Sin ir más lejos, este final de
temporada ha sido durísimo en cuanto a percances de todo tipo. Desde graves a
extremadamente graves. Y ahí han estado ellos. Los vengadores de la causa
irracional. Los justicieros indómitos. Volvieron a aparecer para gritar el
repetitivo y cansino "se lo merece" como el más suave de los
improperios hacia los que han terminado con los vestidos de torear rotos y las
carnes abiertas. Y no se dan cuenta de que eso no duele porque siempre ha sido
algo asumido a priori.
El torero acepta las cornadas. Lleva
impreso en su ADN la muerte. Asume que cualquier tarde puede ocurrir lo peor.

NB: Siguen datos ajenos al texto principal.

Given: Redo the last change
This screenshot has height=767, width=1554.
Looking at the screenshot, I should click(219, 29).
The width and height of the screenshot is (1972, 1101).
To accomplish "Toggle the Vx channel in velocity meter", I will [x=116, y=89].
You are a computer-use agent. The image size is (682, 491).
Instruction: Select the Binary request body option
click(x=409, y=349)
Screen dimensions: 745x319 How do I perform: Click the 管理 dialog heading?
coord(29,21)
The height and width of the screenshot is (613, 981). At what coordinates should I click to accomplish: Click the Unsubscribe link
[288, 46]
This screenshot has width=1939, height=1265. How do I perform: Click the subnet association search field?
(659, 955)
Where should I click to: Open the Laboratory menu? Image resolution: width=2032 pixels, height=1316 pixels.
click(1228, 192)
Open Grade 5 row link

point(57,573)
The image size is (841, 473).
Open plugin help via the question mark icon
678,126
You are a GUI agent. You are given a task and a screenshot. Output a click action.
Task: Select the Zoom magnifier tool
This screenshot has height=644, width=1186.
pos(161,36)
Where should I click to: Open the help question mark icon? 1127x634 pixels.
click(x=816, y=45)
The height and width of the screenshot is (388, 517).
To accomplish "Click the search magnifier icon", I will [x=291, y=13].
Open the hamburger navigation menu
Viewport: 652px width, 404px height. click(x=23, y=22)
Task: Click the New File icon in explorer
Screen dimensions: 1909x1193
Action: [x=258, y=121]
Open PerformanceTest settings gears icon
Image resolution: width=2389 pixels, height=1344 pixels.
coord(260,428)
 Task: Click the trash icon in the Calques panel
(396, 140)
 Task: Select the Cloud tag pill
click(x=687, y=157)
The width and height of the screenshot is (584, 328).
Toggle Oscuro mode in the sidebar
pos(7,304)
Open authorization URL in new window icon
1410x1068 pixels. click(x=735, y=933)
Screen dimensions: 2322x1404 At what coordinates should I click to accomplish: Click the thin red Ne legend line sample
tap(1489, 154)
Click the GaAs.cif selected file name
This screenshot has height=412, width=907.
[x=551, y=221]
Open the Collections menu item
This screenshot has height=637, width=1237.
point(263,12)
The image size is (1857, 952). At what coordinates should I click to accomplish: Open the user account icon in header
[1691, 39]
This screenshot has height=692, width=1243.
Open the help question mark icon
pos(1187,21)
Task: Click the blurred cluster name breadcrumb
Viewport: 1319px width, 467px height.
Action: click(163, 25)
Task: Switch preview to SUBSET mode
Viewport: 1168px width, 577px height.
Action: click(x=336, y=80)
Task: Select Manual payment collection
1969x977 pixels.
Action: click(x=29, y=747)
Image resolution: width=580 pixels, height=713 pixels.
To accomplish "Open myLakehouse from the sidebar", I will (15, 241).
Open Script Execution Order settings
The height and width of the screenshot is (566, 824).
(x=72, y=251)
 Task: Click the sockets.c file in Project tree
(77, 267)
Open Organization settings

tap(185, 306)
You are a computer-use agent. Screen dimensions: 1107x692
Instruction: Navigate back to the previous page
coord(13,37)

Lo irremediable. El torero convive con la aceptación intrínseca de que su
profesión mantiene un diálogo constante con el dolor de la cornada o la más
absoluta realidad de la muerte. De que su vida puede cambiar para siempre en
unos míseros minutos de reloj. De que ayer lo tuve todo y mañana puedo no tener
ya nada.
Odiadores del mundo de los toros: no se
molesten. No malgasten sus energías. No conviertan su buena sintonía con el
mundo -si es que la tienen -en odio sin sentido. No hacen daño. No provocan
cataclismos. Al contrario. Quedan ustedes en peor lugar. Aquí se asume y se
presume. Se vive con el dolor y la gloria, con la vida y la muerte. Para bien o
para mal el Toreo es grandeza. Está asumido.